Let \[I = \int {\frac{x}{{\sqrt x + 1}}} dx\]

Let’s put \[\sqrt x = t \Rightarrow \frac{1}{{2\sqrt x }}dx = dt\]

\[ \Rightarrow \] \[dx = 2\sqrt x dt\]

therefore,\[I = 2\int {\left( {\frac{{x\sqrt x }}{{t + 1}}} \right)} dt = 2\int {\frac{{{t^2} \cdot t}}{{t + 1}}} dt = 2\int {\frac{{{t^3}}}{{t + 1}}} dt\]

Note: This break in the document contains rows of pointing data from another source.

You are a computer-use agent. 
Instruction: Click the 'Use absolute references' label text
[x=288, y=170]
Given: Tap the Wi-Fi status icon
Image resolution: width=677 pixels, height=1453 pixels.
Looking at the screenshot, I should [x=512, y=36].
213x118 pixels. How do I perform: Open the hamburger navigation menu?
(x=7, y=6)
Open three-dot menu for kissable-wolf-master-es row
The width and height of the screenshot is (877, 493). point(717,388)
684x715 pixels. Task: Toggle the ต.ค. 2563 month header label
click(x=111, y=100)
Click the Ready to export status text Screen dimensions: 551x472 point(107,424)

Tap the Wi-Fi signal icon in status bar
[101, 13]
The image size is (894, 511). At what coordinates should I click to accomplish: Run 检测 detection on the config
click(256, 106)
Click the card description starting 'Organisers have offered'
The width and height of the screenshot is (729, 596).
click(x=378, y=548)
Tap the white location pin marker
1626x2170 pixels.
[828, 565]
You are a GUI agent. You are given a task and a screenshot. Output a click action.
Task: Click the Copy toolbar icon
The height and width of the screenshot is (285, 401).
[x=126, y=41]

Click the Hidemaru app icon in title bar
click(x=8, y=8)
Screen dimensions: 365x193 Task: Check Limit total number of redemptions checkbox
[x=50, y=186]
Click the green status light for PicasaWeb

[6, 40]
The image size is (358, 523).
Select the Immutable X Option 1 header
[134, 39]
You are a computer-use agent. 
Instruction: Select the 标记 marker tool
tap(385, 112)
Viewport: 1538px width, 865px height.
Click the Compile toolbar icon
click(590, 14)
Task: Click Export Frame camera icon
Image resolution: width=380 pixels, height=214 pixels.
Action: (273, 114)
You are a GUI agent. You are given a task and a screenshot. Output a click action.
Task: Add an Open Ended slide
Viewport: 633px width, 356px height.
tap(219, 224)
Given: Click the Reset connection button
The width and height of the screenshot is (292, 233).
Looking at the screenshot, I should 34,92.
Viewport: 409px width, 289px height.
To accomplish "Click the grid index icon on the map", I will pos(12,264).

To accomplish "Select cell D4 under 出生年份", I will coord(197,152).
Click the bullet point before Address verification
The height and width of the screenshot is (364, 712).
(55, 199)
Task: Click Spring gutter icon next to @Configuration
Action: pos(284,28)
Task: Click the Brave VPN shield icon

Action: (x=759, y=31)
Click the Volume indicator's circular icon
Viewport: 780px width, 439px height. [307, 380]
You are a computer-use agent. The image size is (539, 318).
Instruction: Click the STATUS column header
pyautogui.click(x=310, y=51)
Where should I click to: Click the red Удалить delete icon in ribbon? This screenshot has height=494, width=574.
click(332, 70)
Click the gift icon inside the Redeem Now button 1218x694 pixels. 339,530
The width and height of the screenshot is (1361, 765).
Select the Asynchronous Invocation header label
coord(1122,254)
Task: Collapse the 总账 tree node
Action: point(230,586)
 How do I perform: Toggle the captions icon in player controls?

\[ = 2\int {\frac{{{t^3} + 1 – 1}}{{t + 1}}} dt = 2\int {\frac{{(t + 1)\left( {{t^2} – t + 1} \right)}}{{t + 1}}} dt – 2\int {\frac{1}{{t + 1}}} dt\]

\[ = 2\int {\left( {{t^2} – t + 1} \right)} dt – 2\int {\frac{1}{{t + 1}}} dt\]


\[ = 2\left[ {\frac{{{t^3}}}{3} – \frac{{{t^2}}}{2} + t – \log |(t + 1)|} \right] + C\]


\[ = 2\left[ {\frac{{x\sqrt x }}{3} – \frac{x}{2} + \sqrt x – \log |(\sqrt x + 1)|} \right] + C\]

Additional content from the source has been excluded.